What Am I Feeling?

Lately, I feel many things.


I find it hard to distinguish feelings at the moment. If one was to ask me ‘how are you?‘ && I really thought about my answer? Rather than many of our usual responses of ‘grand thanks and you?” I assume I would have a reply such as : 

“Well I’m happy, anxious, contempt, distracted, confident, fearful, nervous, thankful, relaxed, inspired, upset, stressed, and pre-occupied, and totally feel like my head is going to implode someday thanks, how about you?”

Recently I have learned that I actually sometimes don’t even know how to recognize what feeling it is I feel, as I am over whelmed by many. Any one else feel that way?

I do know what to do to help myself when I feel a certain emotion, which I am glad of, it’s just sometimes I feel to many at the one time. 


Right now? I don’t know who I am, where I want to go, who I want to be. I literally have no idea what so ever to be honest, but the main thing I do want to be is : H A P P Y !

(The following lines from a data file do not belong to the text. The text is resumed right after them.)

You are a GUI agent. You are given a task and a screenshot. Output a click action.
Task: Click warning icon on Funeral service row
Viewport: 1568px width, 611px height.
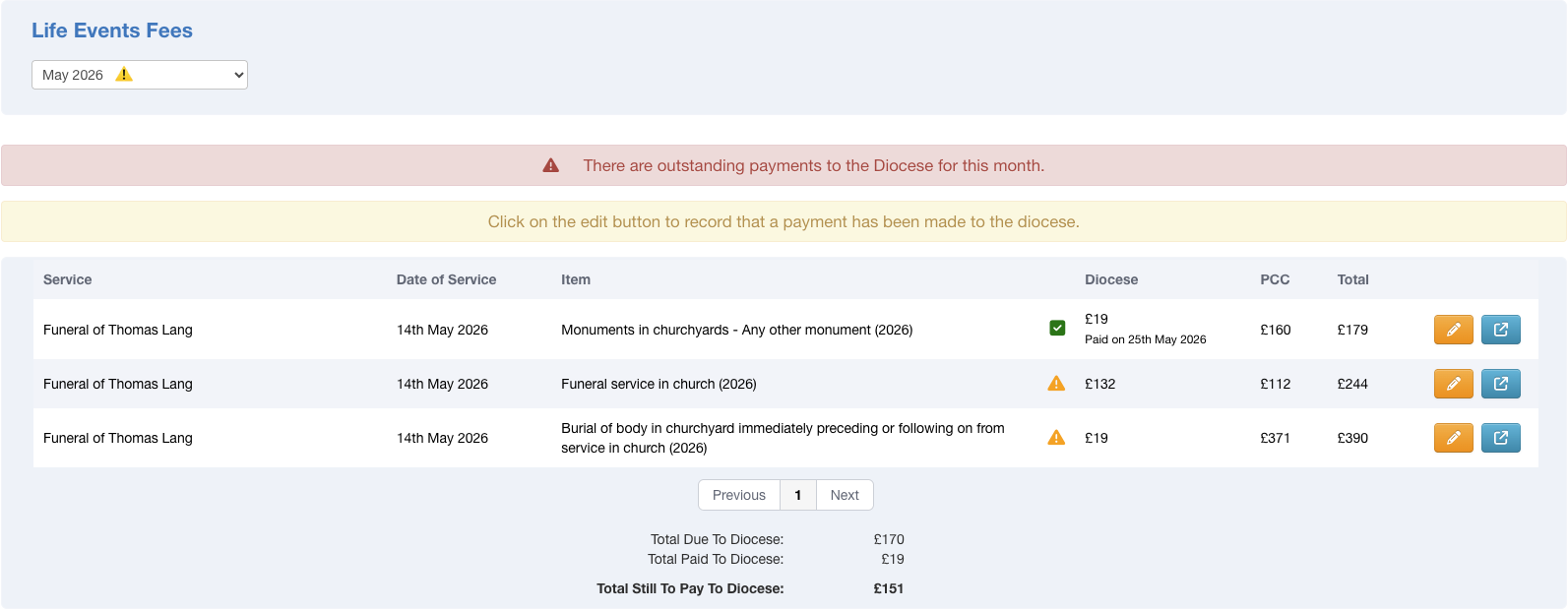[1056, 384]
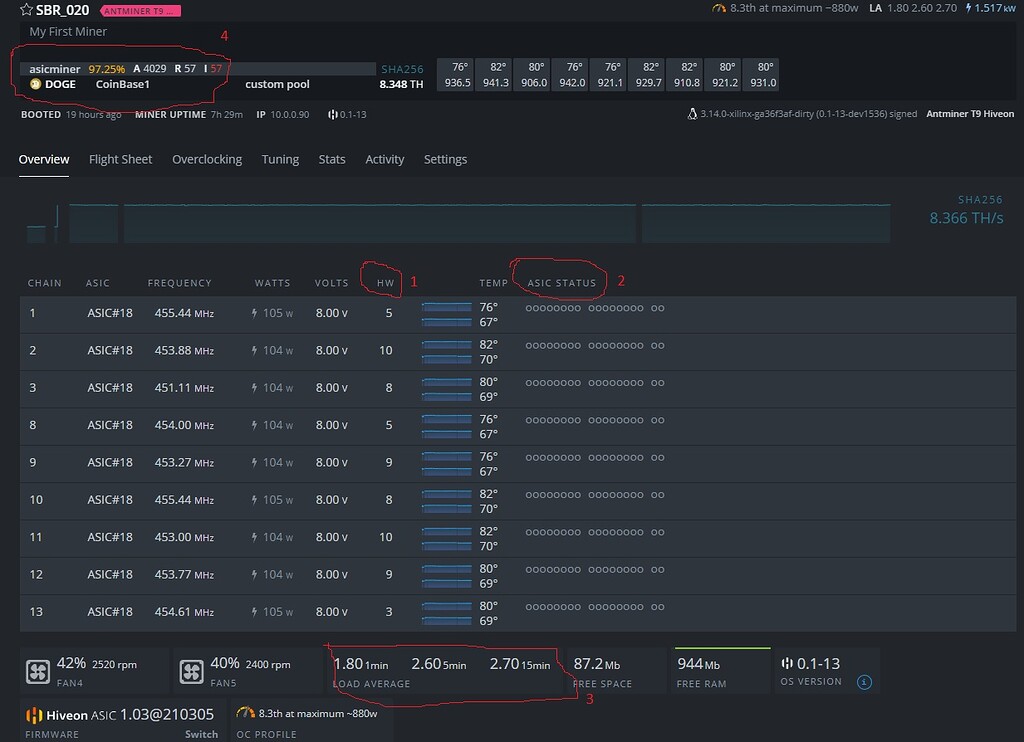1024x742 pixels.
Task: Click the Switch link under firmware version
Action: coord(201,733)
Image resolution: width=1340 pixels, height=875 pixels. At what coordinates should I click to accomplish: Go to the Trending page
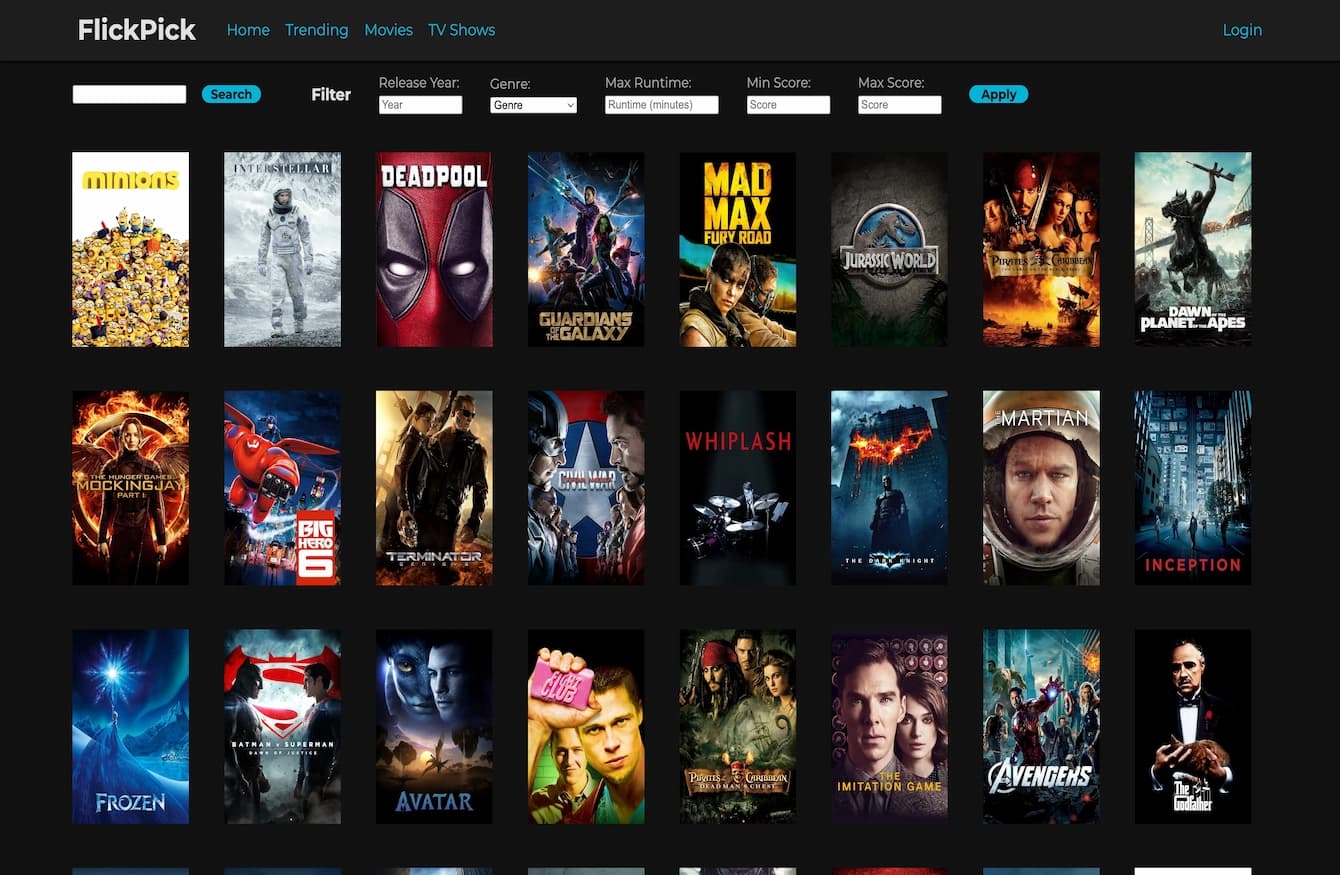point(316,30)
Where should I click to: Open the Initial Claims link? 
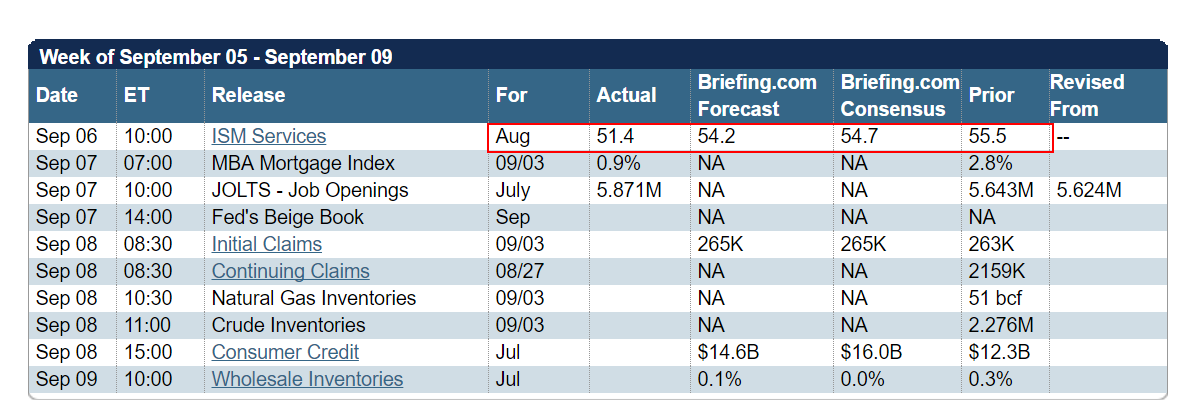[x=266, y=245]
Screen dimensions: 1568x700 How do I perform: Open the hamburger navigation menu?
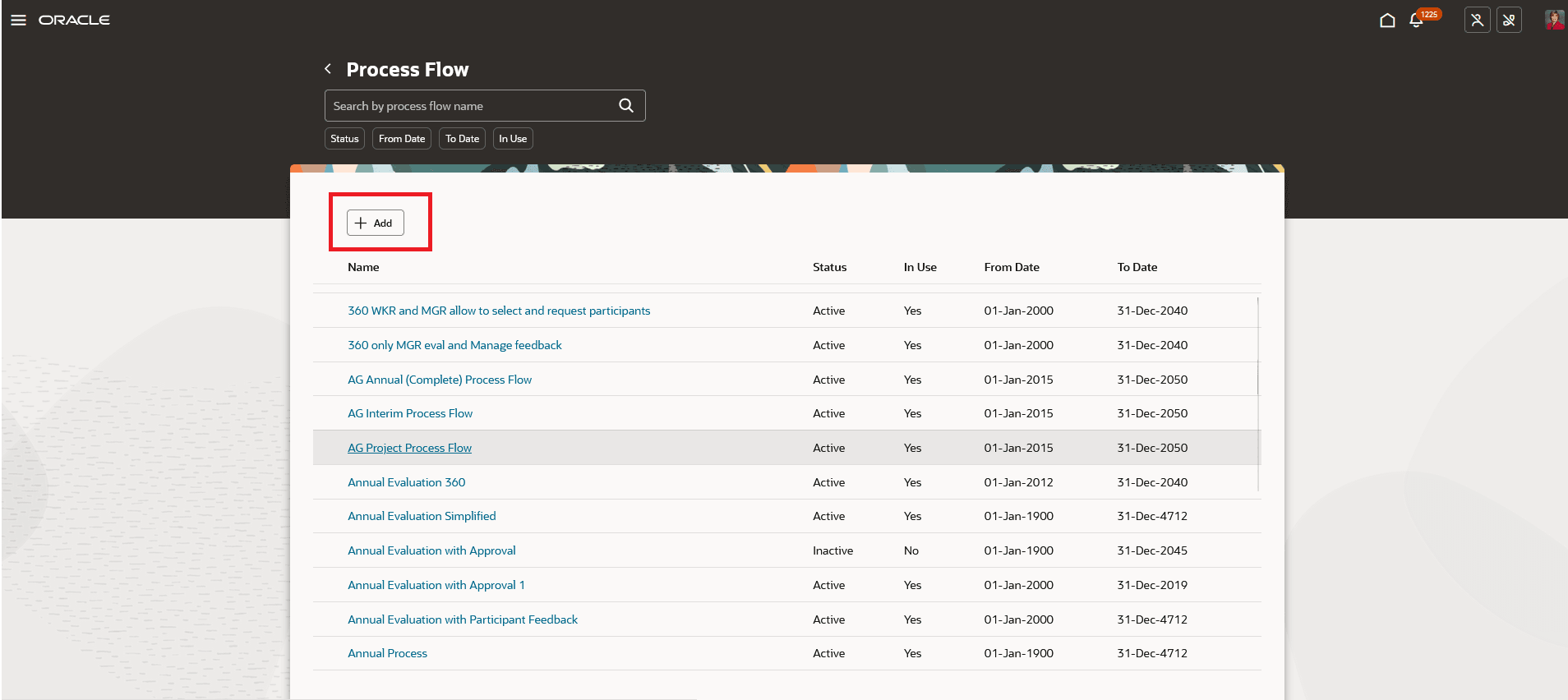pyautogui.click(x=18, y=20)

Life can change drastically from one day to another, that is something I have learned in my life and it has stopped me from aspiring to be many things. Why? I am fearful.

When I feel like when everything is going good? In the back of my mind I think : Something is bound to pop up & ruin this. And behold, it always does! I know why, its because I am subconsciously thinking about something bad happening and boom. But don’t worry.

That, is going to “Stop, Right now” (insert the rest of the Spice Girls choon here)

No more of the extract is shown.